Erick Thohir è atterrato pochi minuti fa allo scalo di Malpensa. Fitta l’agenda del nuovo presidente dell’Inter, che già questo pomeriggio, come da lui stesso dichiarato, sarà impegnato in alcune riunioni in sede, compresa quella con Walter Mazzarri, per poi andare a cena in serata con Massimo Moratti e la sua famiglia. “La cosa più importante arriverà domenica pomeriggio, quando assisterò al mio primo incontro ufficiale. Sono eccitato per la mia prima a San Siro, ci saranno quasi 50 grandi ex nerazzurri presenti“.

Per il tycoon indonesiano il momento-clou del viaggio sarà anche Inter-Sampdoria, ma ai tifosi, comprensibilmente, interessa molto di più quello che si diranno lui e Moratti questa sera. Sì, perché sarà inevitabile, tra le altre cose, un punto sul prossimo mercato di gennaio, come peraltro ammesso dallo stesso Thohir. Senza troppi voli di fantasia, possiamo immaginare di che cosa discuteranno il vecchio e il nuovo: ovvero, quella di assicurare a Mazzarri l’indispensabile alternativa ai gol di Rodrigo Palacio. Con Milito che non rientrerà prima della sosta natalizia e forse già con la testa al rimpatrio (previsto per il prossimo giugno), e Maurito Icardi impegnato a destreggiarsi tra un infortunio e una twittata amorosa con Wanda Nara, la coperta offensiva dell’Inter è corta, anzi cortissima.

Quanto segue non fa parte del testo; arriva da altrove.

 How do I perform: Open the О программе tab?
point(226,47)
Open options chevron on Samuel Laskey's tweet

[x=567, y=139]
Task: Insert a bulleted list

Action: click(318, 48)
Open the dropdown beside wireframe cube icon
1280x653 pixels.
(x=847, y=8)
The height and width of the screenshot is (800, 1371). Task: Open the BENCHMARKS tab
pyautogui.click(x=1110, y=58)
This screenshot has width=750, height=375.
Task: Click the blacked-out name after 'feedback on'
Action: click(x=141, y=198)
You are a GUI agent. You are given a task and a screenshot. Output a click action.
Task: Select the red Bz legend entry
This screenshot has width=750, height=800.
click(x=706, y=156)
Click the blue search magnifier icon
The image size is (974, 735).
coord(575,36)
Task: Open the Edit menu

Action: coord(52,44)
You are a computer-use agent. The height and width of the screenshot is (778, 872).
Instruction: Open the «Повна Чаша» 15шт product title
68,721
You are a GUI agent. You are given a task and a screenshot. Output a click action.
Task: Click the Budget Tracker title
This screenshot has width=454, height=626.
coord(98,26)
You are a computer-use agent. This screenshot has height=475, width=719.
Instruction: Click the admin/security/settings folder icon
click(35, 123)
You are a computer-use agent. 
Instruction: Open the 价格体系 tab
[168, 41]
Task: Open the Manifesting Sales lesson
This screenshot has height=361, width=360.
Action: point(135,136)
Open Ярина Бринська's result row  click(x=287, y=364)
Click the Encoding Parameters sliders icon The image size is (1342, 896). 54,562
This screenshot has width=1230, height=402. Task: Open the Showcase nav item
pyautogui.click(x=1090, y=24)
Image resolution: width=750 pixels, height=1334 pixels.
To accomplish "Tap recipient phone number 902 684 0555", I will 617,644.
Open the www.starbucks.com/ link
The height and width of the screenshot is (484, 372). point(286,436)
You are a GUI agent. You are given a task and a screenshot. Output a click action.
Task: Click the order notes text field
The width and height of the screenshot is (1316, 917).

I nomi sul tavolo sono tre, in ordine crescente di probabilità: Dzeko, Osvaldo (foto by InfoPhoto) e Borini. Il bosniaco sta giocando ancor meno degli altri anni e lascerebbe volentieri il City, ma il cartellino (20 milioni di euro) e soprattutto l’ingaggio (8 milioni di euro a stagione) rappresentano un ostacolo quasi insormontabile. Più agevole arrivare all’oriundo della nazionale, pallino del tecnico toscano, anche se il Southampton non ha particolari necessità di liberarsene. E allora, l’Inter sta monitorando attentamente la situazione di un altro ex giallorosso, Fabio Borini, attaccante dell’Under 21 che al Sunderland (in prestito dal Liverpool) non sta trovando spazio. Il suo procuratore Marco De Marchi, ha ammesso di aver già preso contatti con il club nerazzurro: il prestito fino a giugno con diritto di riscatto è l’ipotesi più percorribile.